2450. Antibiotic Treatment for Carbapenem-Resistant Enterobacteriaceae (CRE) and Outcomes in Veterans With Spinal Cord Injury/Disorder (SCI/D)
Author(s) -
Erica Little,
Ursula Patel,
Katie J. Suda,
Margaret A. Fitzpatrick,
Charlesnika T. Evans
Publication year - 2018
Publication title -
open forum infectious diseases
Language(s) - English
Resource type - Journals
SCImago Journal Rank - 1.546
H-Index - 35
ISSN - 2328-8957
DOI - 10.1093/ofid/ofy210.2103
Subject(s) - medicine , antibiotics , population , empiric therapy , carbapenem , retrospective cohort study , veterans affairs , spinal cord injury , intensive care medicine , microbiology and biotechnology , psychiatry , spinal cord , biology , alternative medicine , environmental health , pathology
Background A total of 282,000 people (17% veterans) in the United States have SCI/D. Infection is a significant source of morbidity and the leading cause of death in this population.
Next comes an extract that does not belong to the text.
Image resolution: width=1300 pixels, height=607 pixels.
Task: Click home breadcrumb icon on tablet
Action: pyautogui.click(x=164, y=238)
Due to frequent healthcare contact and antibiotic use, SCI/D is associated with high risk of multidrug-resistant infections, including CRE. CRE are resistant to most antibiotics and associated with high mortality. The objective of this study was to describe antibiotics used for CRE infection and clinical outcomes in veterans with SCI/D. Methods This retrospective cohort used national VA data of veterans with SCI/D and active CRE infection (per documentation in the health record) from 2011 to 2013. CRE was defined as resistant to a carbapenem and third-generation cephalosporin. Antibiotics were described by empiric/definitive and monotherapy/combination therapy. Clinical outcomes included clinical failure/improvement, microbiological resolution, mortality and readmission in 30 days/1 year. SAS was used for analysis with significance at P ≤ 0.0125 due to multiple comparisons. Results Ninety-two CRE infections (62% K. pneumoniae) were identified in 87 patients, most often in urine cultures (58.7%). Carbapenems (20.7%) were used most frequently for CRE treatment. Combination therapy was used more often than monotherapy (empiric 56.3%, definitive 69.0%). Definitive combinations consisted of carbapenems/polymyxins (16.7%) or carbapenems/aminoglycosides (13.3%). Clinical outcomes for definitive monotherapy vs. combination, respectively, were: clinical failure (29.6% vs. 46.7%), improvement 1–10 days (48.2% vs. 33.3%), and 11–30 days (70.4% vs. 53.3%); microbiological resolution (48.2% vs. 38.3%); mortality at 30 days (22.2% vs. 30%), 90 days (22.2% vs. 41.7%), 1 year (25.9% vs. 51.7%) and readmission at 30 days (11.1% vs. 10%) and 1 year (37% vs. 30%). No significant differences in outcomes were identified for monotherapy vs. combination therapy or susceptible vs. nonsusceptible treatment. Conclusion For CRE treatment in the SCI/D population, carbapenems were the most widely used drug class; combination therapy was used most frequently. No improvements in clinical outcomes were found for combination therapy as either empiric or definitive treatment or for susceptible vs. nonsusceptible treatment. Disclosures All authors: No reported disclosures.